• Stored items:
○ ○ ○

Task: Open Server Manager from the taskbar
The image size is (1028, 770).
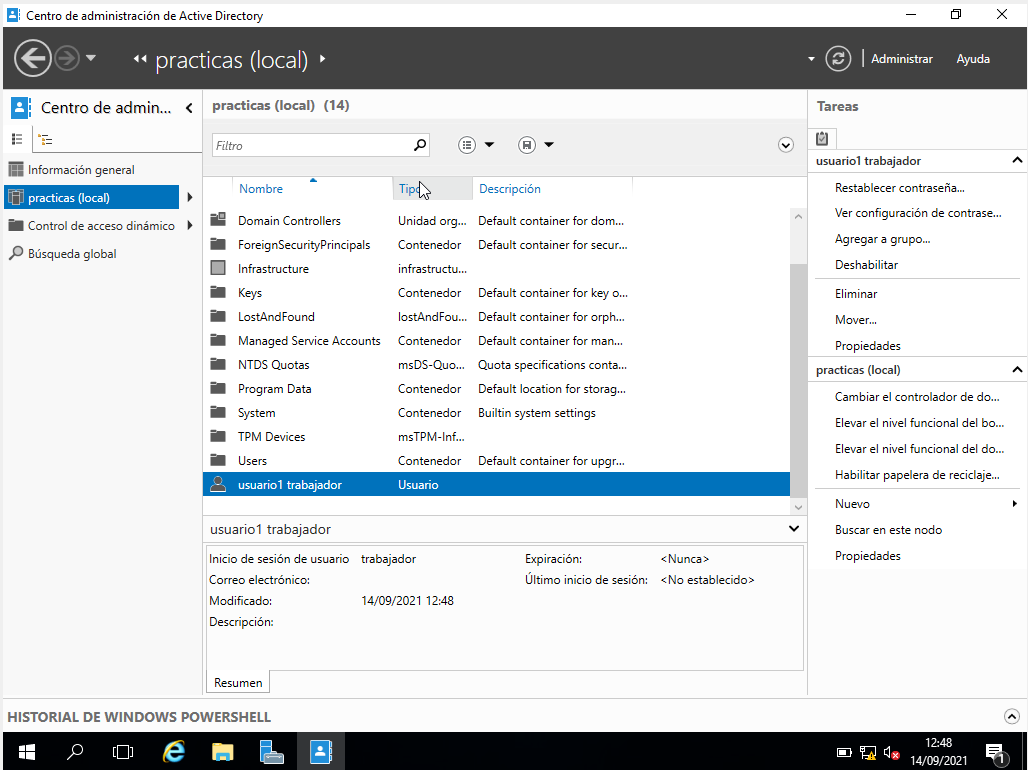Action: tap(271, 751)
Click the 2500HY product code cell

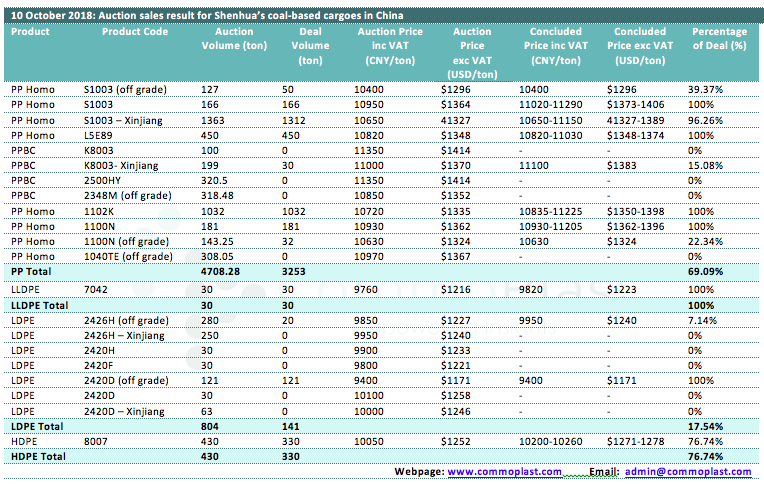point(103,180)
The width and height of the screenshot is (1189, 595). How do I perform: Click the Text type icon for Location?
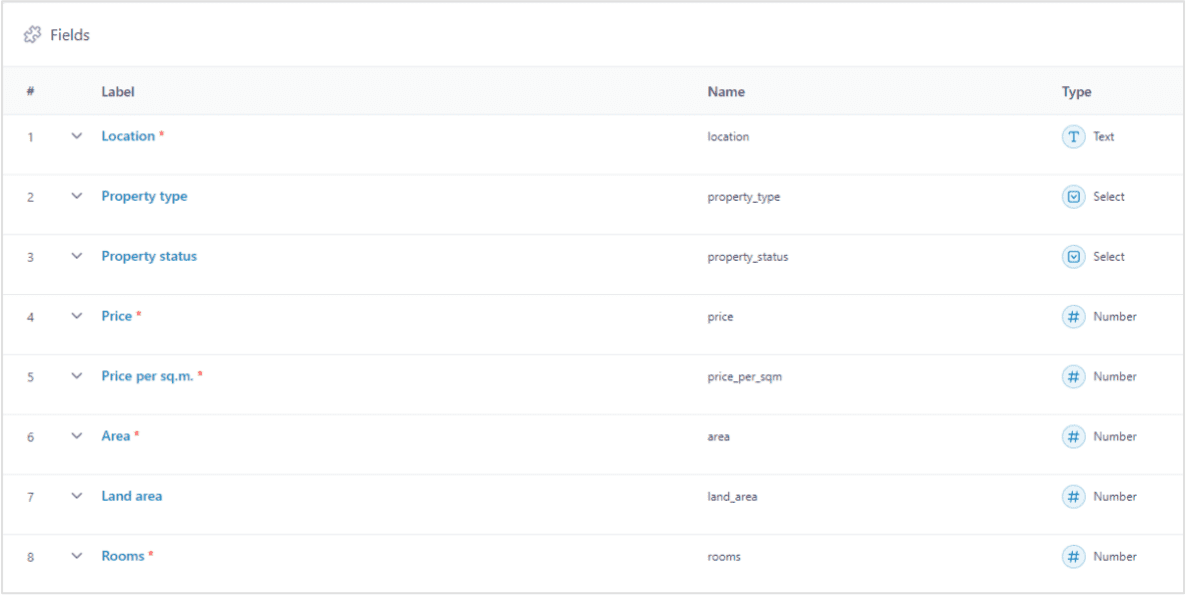tap(1073, 137)
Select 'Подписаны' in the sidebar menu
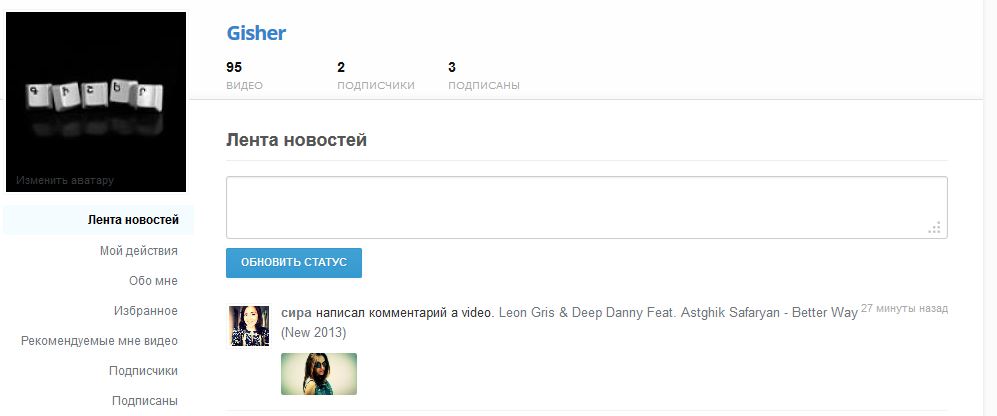The height and width of the screenshot is (416, 997). [x=145, y=401]
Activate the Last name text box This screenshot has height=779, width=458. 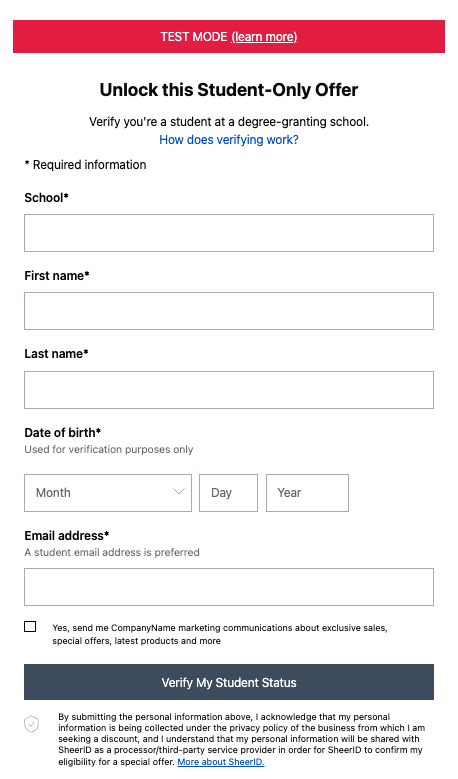coord(229,390)
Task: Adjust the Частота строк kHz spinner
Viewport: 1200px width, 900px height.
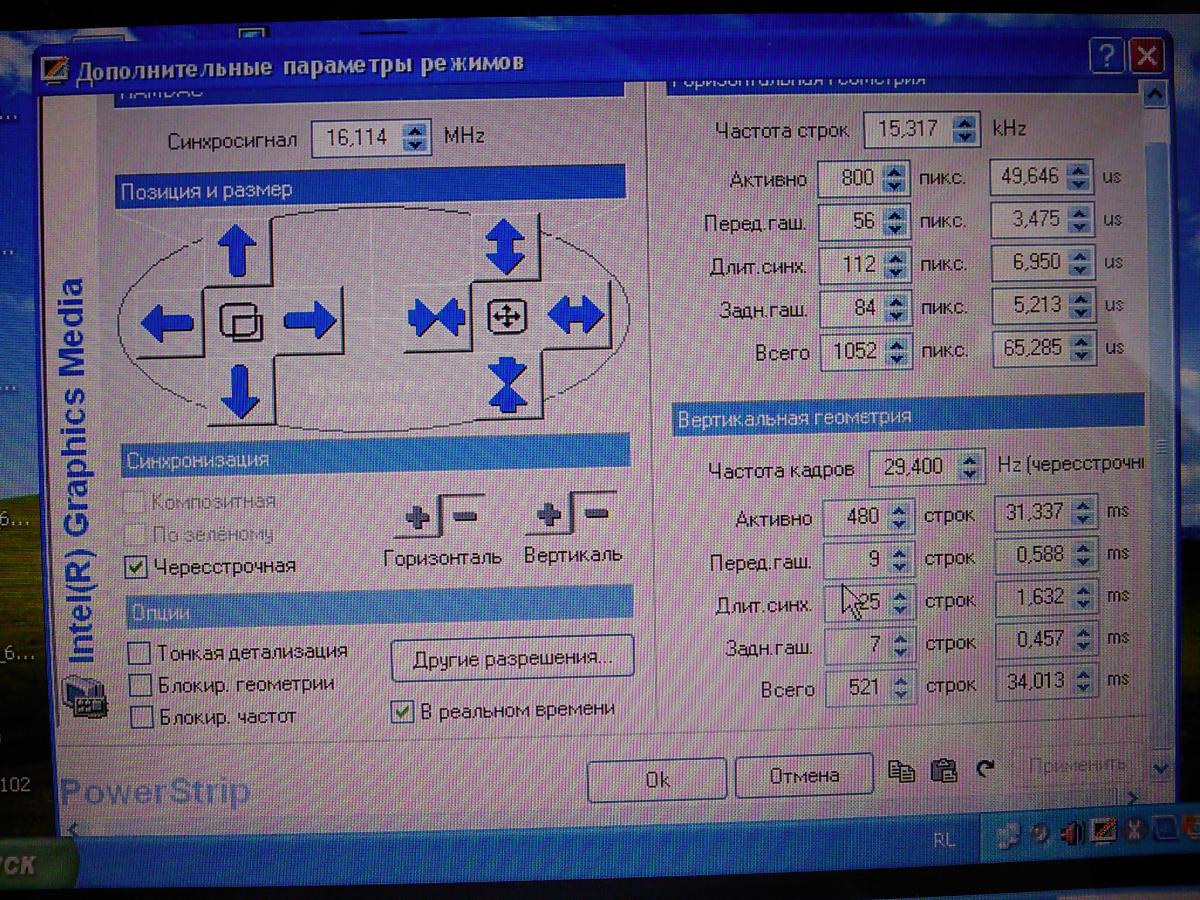Action: pyautogui.click(x=964, y=130)
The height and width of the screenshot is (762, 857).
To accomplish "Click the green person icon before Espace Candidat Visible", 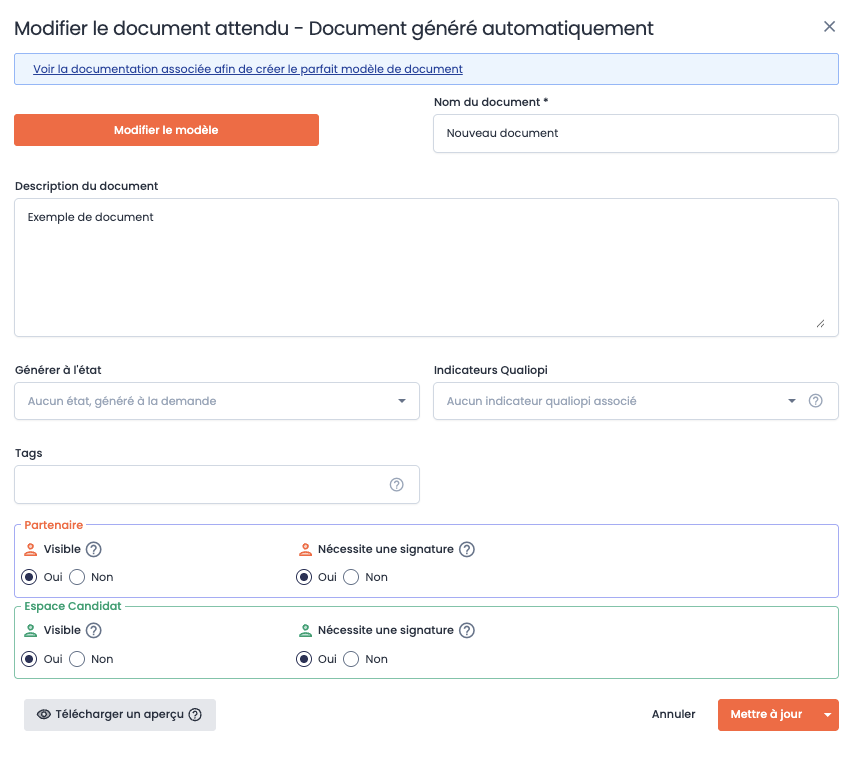I will click(28, 630).
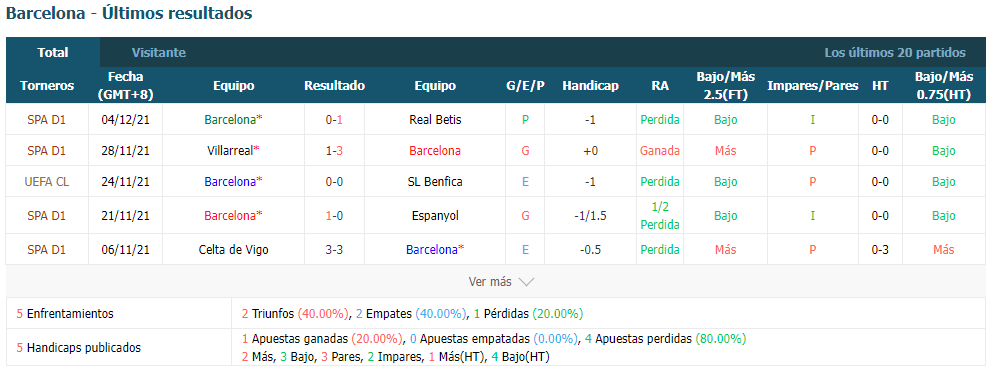Click the Impares/Pares column header
This screenshot has width=993, height=375.
pyautogui.click(x=813, y=86)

○ ○ ○

• Assignment: Working from the entries above, filter out every line that lacks "Task" and copy what remains.

• Answer below:
Task: Open Server Manager from the taskbar
Task: Adjust the Частота строк kHz spinner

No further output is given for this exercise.